Di luar itu, pelecehan seksual terhadap laki-laki mungkin tampak jarang terjadi dan diberitakan, tetapi faktanya adalah ini merupakan masalah yang serius dan tidak boleh dinormalisasi. 

Berdasarkan survei dari National Intimate Partner and Sexual Violence Survey (2015) hampir seperlima laki-laki (17,9% atau sekitar 19,9 juta laki-laki) di Amerika Serikat dilaporkan mendapat kontak seksual yang tidak diinginkan (mis. diraba-raba) di tubuh mereka.

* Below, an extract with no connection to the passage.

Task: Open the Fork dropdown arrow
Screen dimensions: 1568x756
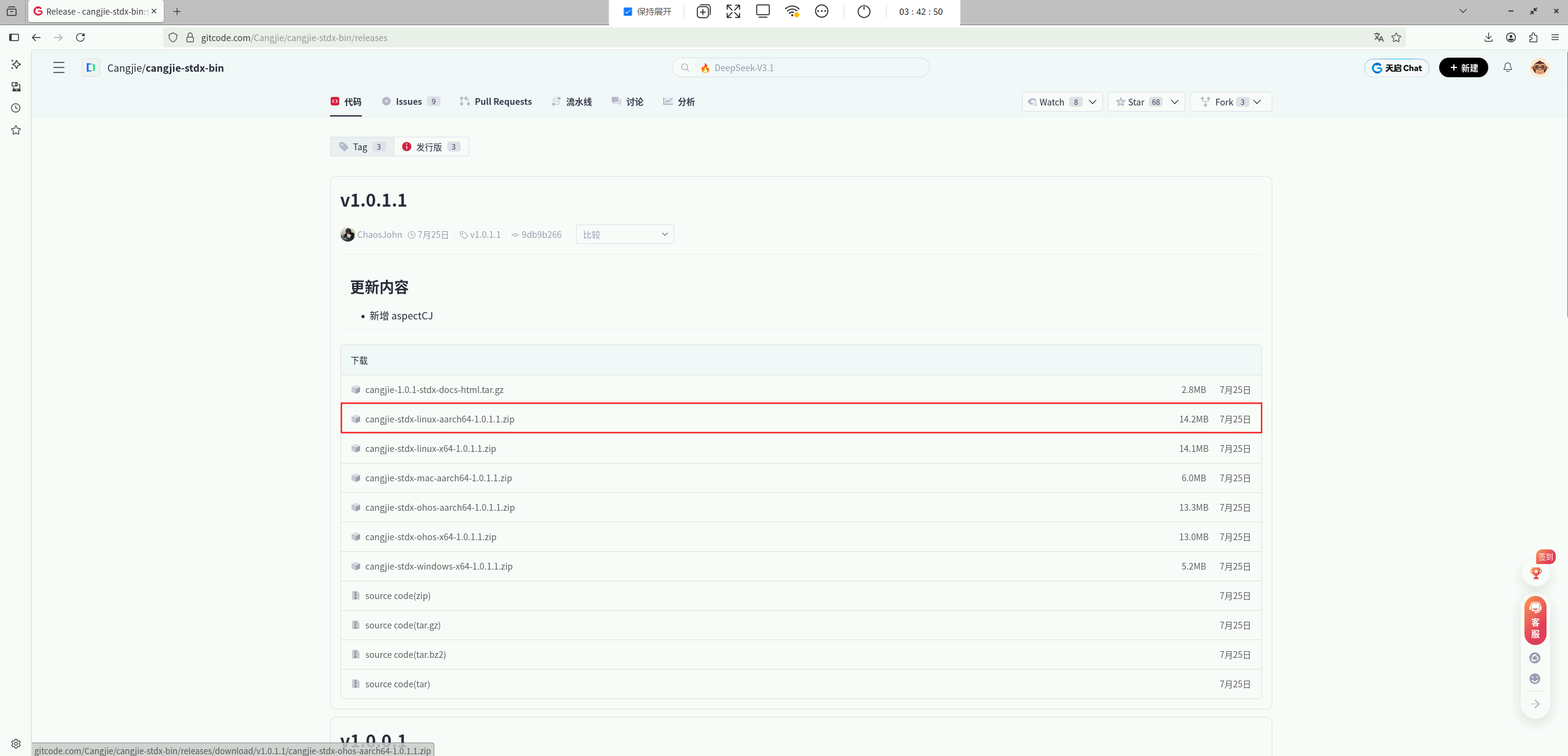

Dilansir dari Sexual Assault Centre of Edmonton, laki-laki yang melaporkan pelecehan sering kali dianggap lemah, gagal, terlalu emosional berlebihan atau feminin. Hal ini dapat menyebabkan efek sosial yang negatif seperti kurangnya rasa hormat dan penerimaan, perundungan, dan kekerasan. Keterikatan yang kuat pada norma-norma maskulin ini semakin berefek dengan tingkat depresi, menyakiti diri sendiri, dan bunuh diri yang lebih tinggi.

Di atas asumsi patriarki, laki-laki diidentifikasi sebagai orang yang suka seks, laki-laki dianggap kuat dan selalu bisa membela diri. Sama seperti penyintas dari semua gender lainnya, laki-laki juga dapat menginternalisasi keyakinan menyalahkan korban yaitu dirinya sendiri, yang dapat membuat mereka tidak terbuka tentang pengalaman mereka, dan membuat proses pemulihan menjadi lebih sulit. 

Mungkin berat bagi laki-laki untuk memberitahu seseorang bahwa ia pernah mengalami kekerasan atau pelecehan seksual karena takut akan dihakimi atau tidak dipercaya.

Laki-laki juga mungkin menghadapi tantangan untuk menerima bahwa mereka telah menjadi korban kekerasan seksual, terutama jika tindakan itu dilakukan oleh seorang perempuan. 

Beberapa laki-laki penyintas pelecehan seksual merasa malu atau ragu, percaya bahwa mereka seharusnya “cukup kuat” untuk melawan pelaku. Bahkan orang-orang menuduh laki-laki yang mengalami pelecehan seksual menikmati pelecehan yang diterimanya sebagai sebuah keberuntungan.

Berani Bicara dan Laporkan

Lalu bagaimana mengatasi permasalahan pelecehan seksual di industri musik ini? Sri Agustini menuliskan di Konde.co

Pertama, para korban pelecehan seksual sebaiknya melaporkan kasus tersebut ke pengelola/pemilik industri musik sehingga pelaku mendapatkan sanksi etik dan administratif atas tindakannya. Setelah itu, jika tidak ada proses penyelesaian yang adil terhadap anda dari pengelola/pemilik industri musik, ambil langkah hukum yaitu dengan melaporkan kasus tersebut ke kepolisian tempat pelecehan seksual terjadi. 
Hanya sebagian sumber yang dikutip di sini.